Selected text:
━━━

It is no secret that the arrival of the Apple Watch in 2015 changed the watch industry. After initially being dismissive of the threat, many Swiss brands scrambled to meet the challenge. After notable efforts from TAG Heuer and Frederique Constant, Hublot entered the fray during the FIFA World Cup in 2018 when it armed officiating referees (all 101 of them) with a 49 mm smartwatch called the Big Bang Referee.
This June, Hublot launched its first regular production smartwatch – the Big Bang E that borrowed its design codes from the brand’s talismanic Big Bang model. Hublot is probably the most high-profile Swiss entrant in the smartwatch market. While the mechanical watch industry may be struggling, global smartwatch shipments continue to grow with a 20 percent rise in the first quarter of 2020. According to data released by Strategy Analytics, 14 million units were sold in the first quarter of 2020 with the Apple Watch accounting for 55 percent of the market share.
We caught up with Ricardo Guadalupe, CEO of Hublot, over the videoconferencing app Zoom earlier this month. Here are excerpts from our chat (edited for brevity and clarity).

━━━

Data:
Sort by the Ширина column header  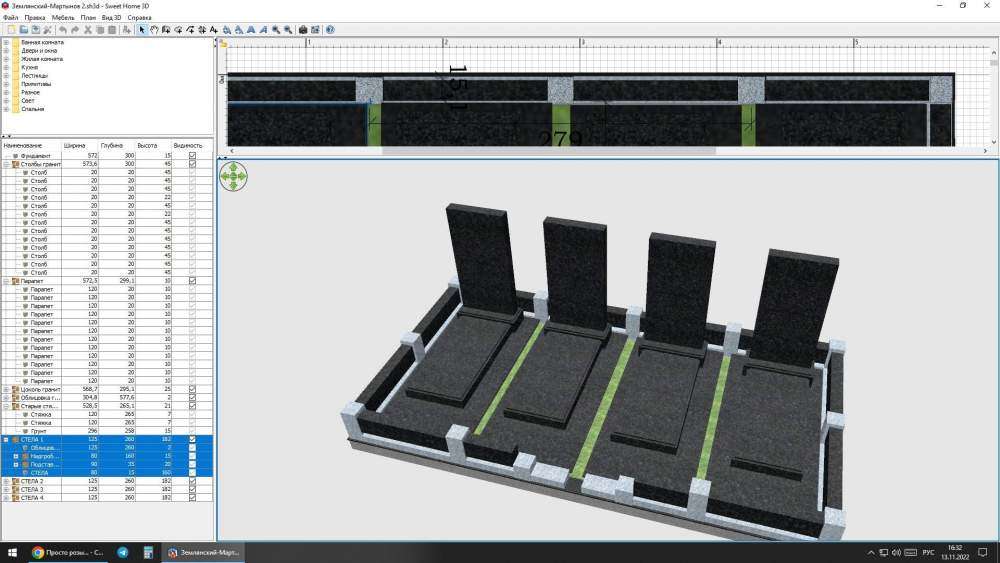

━━━

Required work:
According to the text on Hublot's smartwatches, how many referees did Hublot equip with the Big Bang Referee during the 2018 FIFA World Cup?

Exercise answer:
All 101 officiating referees.